В середине акта я люблю иногда оглянуться на зрительную залу. Мне чудится тогда, что тысячи зеркал обращены к сцене и каждое по-своему отражает происходящее; и больше, чем сама представляемая драма, меня интересуют те скрытые отражения ее, что проходят в головах и в каждой из них создают свою особенную, непохожую на другие драму. Отброшенный стадностью по ту сторону обывательщины, обрезанный ею по контурам души, изолированный от всего привычного, мелочного, злободневного, зритель точно приобретает новые чуткие уши и новые глаза, зоркие и острые. То, что дает драма, комбинируется с лично пережитым, продуманным и перечувствованным, и пусть все зрители плачут одновременно — каждый из них плачет о своем. На общем фоне драмы каждый набрасывает свои узоры — единое и отдельное, вечная загадка человеческих отношений.
Редкий фон создала гауптмановская драма «Михаил Крамер». От всего мелкого, преходящего, родящегося утром, чтобы к вечеру умереть, она подняла зрителя на те страшные высоты, где под таинственным небом в вечном молчании завязываются и разрешаются узлы человеческой жизни. Не Михаил Крамер и не сын его Арнольд были героями этой трагедии, — незримым героем ее было то, что нависало над ними обоими и с зловещею причудливостью рока стремления дало одному, а силу и гений другому, и, разделенные пропастью, бесплодными оказались оба. К самым тайникам жизни подвел Гауптман зрителя, и трагическим мраком повеяло оттуда, и холодом дохнула смерть, и в мучительную загадку вырос человек — этот милый, скромный, столь обыкновенный и столь непостижимый в своей необыкновенности обыватель.
Кто из них главный: Михаил или Арнольд?
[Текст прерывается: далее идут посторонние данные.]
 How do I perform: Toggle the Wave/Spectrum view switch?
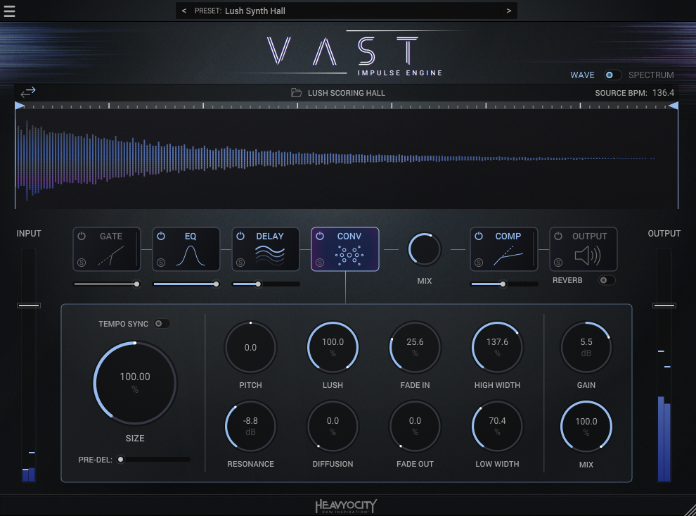click(612, 75)
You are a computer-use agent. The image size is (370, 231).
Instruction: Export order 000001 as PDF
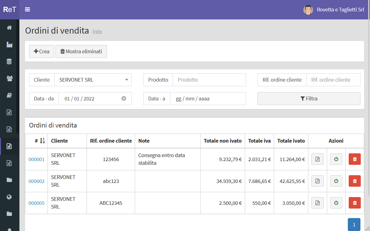click(317, 159)
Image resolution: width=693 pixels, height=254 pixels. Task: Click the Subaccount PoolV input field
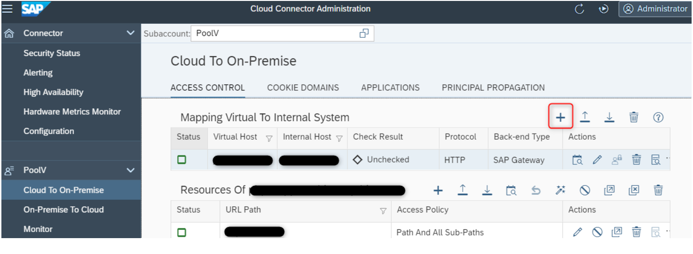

И если Арнольд главный, то почему драма называется «Михаил Крамер», — вот вопросы, которыми задавались критики и которые я обойду почтительным молчанием профана. Мне совершенно безразлично, кто был главным и кто нет, и мне кажется, что Гауптман нисколько не погрешил бы против своей драмы, назвав ее «Лиза Бенш». Ибо Лиза Бенш в системе человеческих отношений есть нечто столь же важное и серьезное, как и Михаил Крамер со своим несчастным сыном. И даже вопрос, кто из них важнее: гений и умственная исключительность или счастливая в своей неуязвимости пошлость?
«Люди всегда добивают того, кто уже ранен природой», и в этом отношении они бывают иногда очень похожи на волков, которые растерзывают раненого товарища. Пока он здоров и зубы его крепки, его охотно принимают в компанию и рука об руку борются с общим врагом, но стоит ему упасть, чтобы самому превратиться в добычу или врага. И люди и волки поступают бессознательно, и у волков это выходит очень просто и наивно, а у людей замаскировывается словами и бесплодными чувствами сожаления и сострадания. Негодный к борьбе становится негодным и к жизни, ее синониму, и сколько бы сострадающих рук ни протягивалось к падающему, чтобы поддержать, они фатальным образом окажутся бессильны. И даже хуже: в намерении поддержать они, именно эти сострадающие руки, сильнее всех толкнут его в приуготованную яму.